- **What to produce**: Render every line of the listing below as a Markdown table with the columns No. and Line, giving each line its own numbered row and omitting blank lines.

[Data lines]
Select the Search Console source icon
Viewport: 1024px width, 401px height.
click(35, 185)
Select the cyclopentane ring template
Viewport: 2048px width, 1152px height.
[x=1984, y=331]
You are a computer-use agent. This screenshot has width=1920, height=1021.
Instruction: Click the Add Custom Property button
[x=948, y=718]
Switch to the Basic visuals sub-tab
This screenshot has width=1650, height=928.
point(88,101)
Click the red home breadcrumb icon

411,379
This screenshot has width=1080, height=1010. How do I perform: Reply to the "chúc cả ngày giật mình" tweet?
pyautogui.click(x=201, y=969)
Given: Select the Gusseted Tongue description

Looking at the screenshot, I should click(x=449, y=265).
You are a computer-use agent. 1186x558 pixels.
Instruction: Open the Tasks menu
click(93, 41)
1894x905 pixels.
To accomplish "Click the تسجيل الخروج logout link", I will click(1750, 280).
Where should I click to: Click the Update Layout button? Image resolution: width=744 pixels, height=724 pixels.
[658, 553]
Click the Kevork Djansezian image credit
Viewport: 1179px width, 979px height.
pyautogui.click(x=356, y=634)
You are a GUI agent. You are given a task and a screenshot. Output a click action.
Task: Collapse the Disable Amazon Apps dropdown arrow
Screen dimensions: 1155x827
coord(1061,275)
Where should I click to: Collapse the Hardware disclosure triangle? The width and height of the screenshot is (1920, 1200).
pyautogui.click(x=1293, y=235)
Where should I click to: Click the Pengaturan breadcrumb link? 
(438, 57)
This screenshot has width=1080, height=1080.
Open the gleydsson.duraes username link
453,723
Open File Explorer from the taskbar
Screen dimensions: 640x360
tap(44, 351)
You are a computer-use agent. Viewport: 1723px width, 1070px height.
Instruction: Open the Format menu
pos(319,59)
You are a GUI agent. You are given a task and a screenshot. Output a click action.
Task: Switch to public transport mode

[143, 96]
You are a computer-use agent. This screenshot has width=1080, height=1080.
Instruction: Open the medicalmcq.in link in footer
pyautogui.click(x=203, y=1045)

- **Full answer**:
| No. | Line |
|---|---|
| 1 | Select the Search Console source icon |
| 2 | Viewport: 1024px width, 401px height. |
| 3 | click(35, 185) |
| 4 | Select the cyclopentane ring template |
| 5 | Viewport: 2048px width, 1152px height. |
| 6 | [x=1984, y=331] |
| 7 | You are a computer-use agent. This screenshot has width=1920, height=1021. |
| 8 | Instruction: Click the Add Custom Property button |
| 9 | [x=948, y=718] |
| 10 | Switch to the Basic visuals sub-tab |
| 11 | This screenshot has width=1650, height=928. |
| 12 | point(88,101) |
| 13 | Click the red home breadcrumb icon |
| 14 | 411,379 |
| 15 | This screenshot has width=1080, height=1010. How do I perform: Reply to the "chúc cả ngày giật mình" tweet? |
| 16 | pyautogui.click(x=201, y=969) |
| 17 | Given: Select the Gusseted Tongue description |
| 18 | Looking at the screenshot, I should click(x=449, y=265). |
| 19 | You are a computer-use agent. 1186x558 pixels. |
| 20 | Instruction: Open the Tasks menu |
| 21 | click(93, 41) |
| 22 | 1894x905 pixels. |
| 23 | To accomplish "Click the تسجيل الخروج logout link", I will click(1750, 280). |
| 24 | Where should I click to: Click the Update Layout button? Image resolution: width=744 pixels, height=724 pixels. |
| 25 | [658, 553] |
| 26 | Click the Kevork Djansezian image credit |
| 27 | Viewport: 1179px width, 979px height. |
| 28 | pyautogui.click(x=356, y=634) |
| 29 | You are a GUI agent. You are given a task and a screenshot. Output a click action. |
| 30 | Task: Collapse the Disable Amazon Apps dropdown arrow |
| 31 | Screen dimensions: 1155x827 |
| 32 | coord(1061,275) |
| 33 | Where should I click to: Collapse the Hardware disclosure triangle? The width and height of the screenshot is (1920, 1200). |
| 34 | pyautogui.click(x=1293, y=235) |
| 35 | Where should I click to: Click the Pengaturan breadcrumb link?  |
| 36 | (438, 57) |
| 37 | This screenshot has width=1080, height=1080. |
| 38 | Open the gleydsson.duraes username link |
| 39 | 453,723 |
| 40 | Open File Explorer from the taskbar |
| 41 | Screen dimensions: 640x360 |
| 42 | tap(44, 351) |
| 43 | You are a computer-use agent. Viewport: 1723px width, 1070px height. |
| 44 | Instruction: Open the Format menu |
| 45 | pos(319,59) |
| 46 | You are a GUI agent. You are given a task and a screenshot. Output a click action. |
| 47 | Task: Switch to public transport mode |
| 48 | [143, 96] |
| 49 | You are a computer-use agent. This screenshot has width=1080, height=1080. |
| 50 | Instruction: Open the medicalmcq.in link in footer |
| 51 | pyautogui.click(x=203, y=1045) |